His White Heat clubnight is London’s longest-running indie party. Along with Erol Alkan’s Trash and Did We Mention Our Disco, it counts as one of the spiritual homes of the “indie sleaze” era. Since 2003, they’ve hosted everyone from Alex Turner to Swim Deep and Grimes.
Tonight’s DJ is spinning an eclectic mix of post-punk, leftfield disco, new wave and electro pop. It’s indie music at its kaleidoscopic best – I don’t hear Chelsea Dagger even once. Sure, there are more pissed up students in the house than indie scenesters or celebrity faces, but the spirit of 2008 is alive and well up here on a Friday night – which is to say everyone is steaming drunk and dancing to Hot Chip. So what does Marcus think of the rumoured indie revival?
“I think it could come back, yeah. Bands like Yard Act, DEADLETTER and Opus Kink are doing that sparse guitar thing – and then you’ve got Jockstrap, Working Men’s Club and Double Helix throwing weird synthesisers into the mix.” There you have it – a readymade scene right under our noses. But there’s a difference between the new wave of guitar bands, and true “indie nostalgia”, right? Working Men’s Club are great, but that doesn’t mean MySpace is coming back.

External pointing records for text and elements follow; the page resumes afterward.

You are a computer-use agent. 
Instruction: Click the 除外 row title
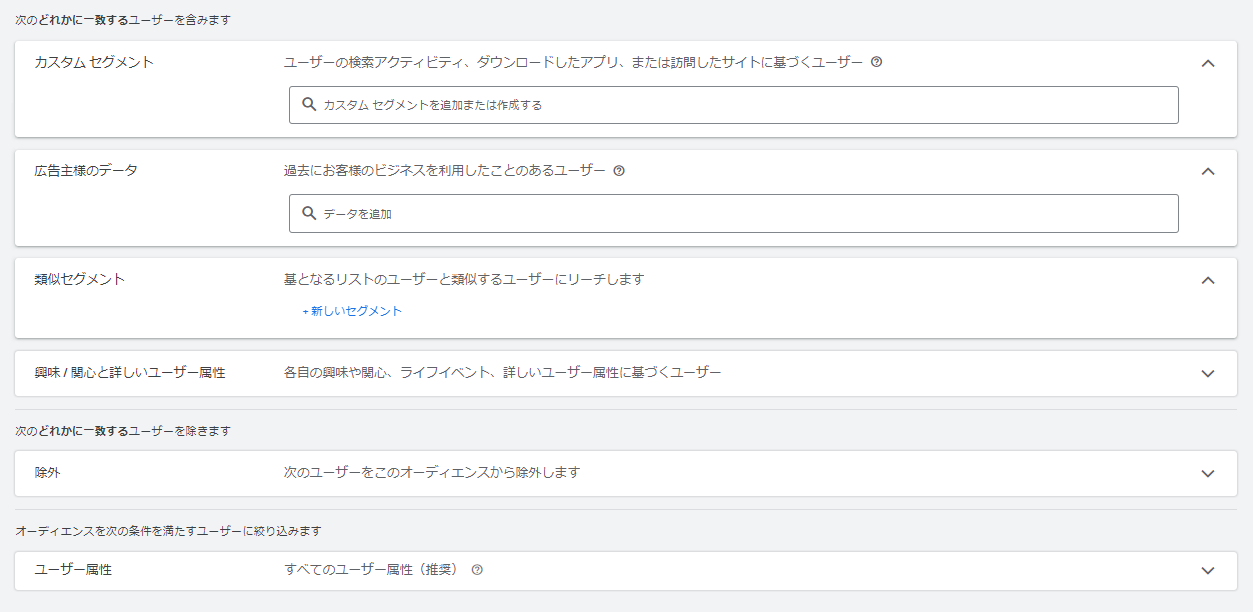coord(48,473)
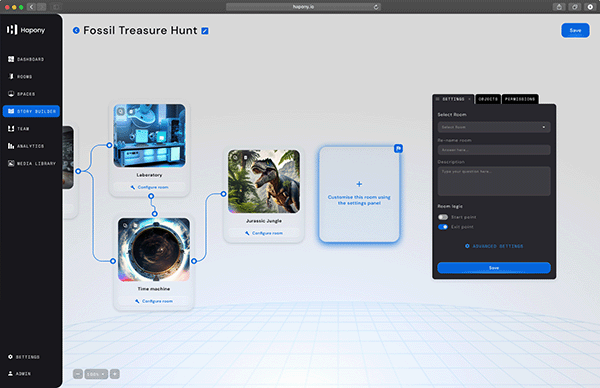Click the zoom in plus button
This screenshot has width=600, height=388.
(x=115, y=374)
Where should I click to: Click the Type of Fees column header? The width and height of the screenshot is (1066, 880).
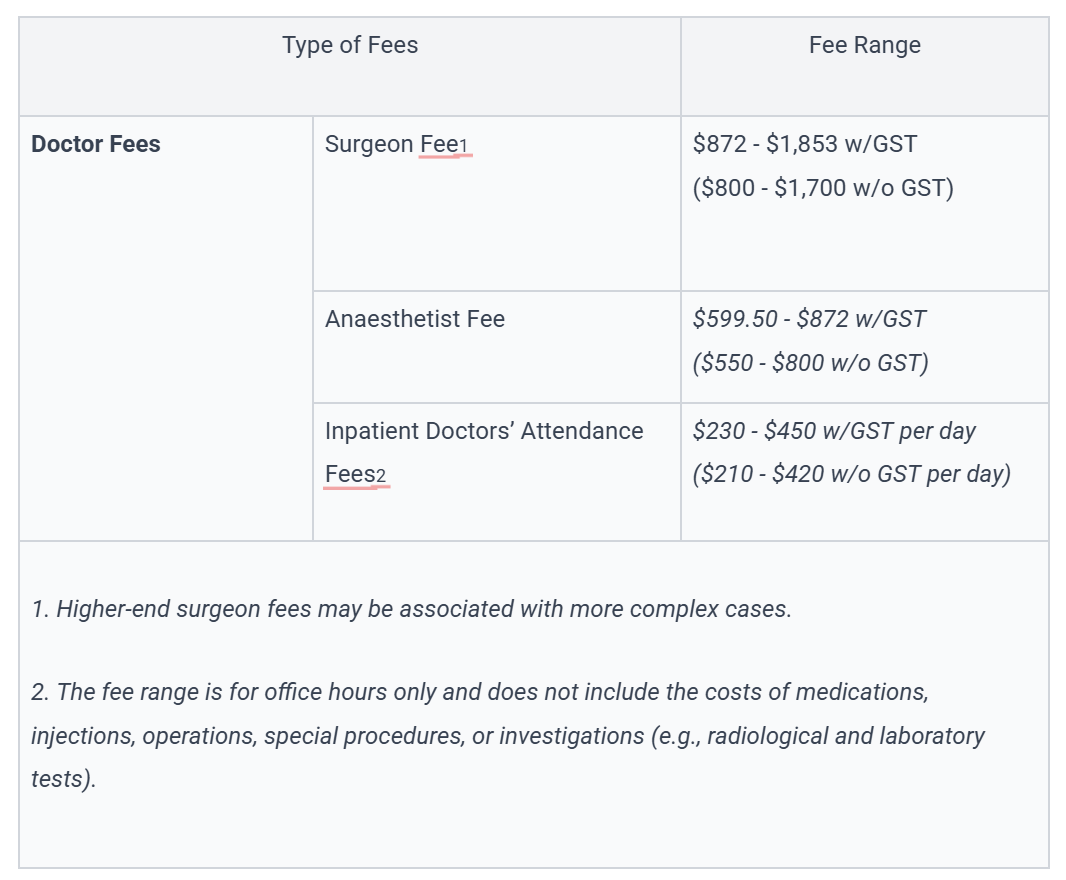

As the DJ drops the Glass Candy remix of “Nostalgia” by The Long Blondes, I look around the dance floor at the blur of 30-somethings and students and wonder if this counts as a scene – let alone the zeitgeist?
So, does any kind of indie revival exist outside the internet? I’ve stalked Camden Market for the spirit of Johnny Borrell, dug through indie pop records at Rough Trade East, even danced myself clean at an iconic indie club night – but I’m still not convinced.
Thanks to social media, trends have the life cycle of a PinkPantheress album. Give it half an hour and we’ll have all moved on with our lives. Indie revival? Nah mate – my money’s on the cybergoths for 2022. Now get me out of this jumper.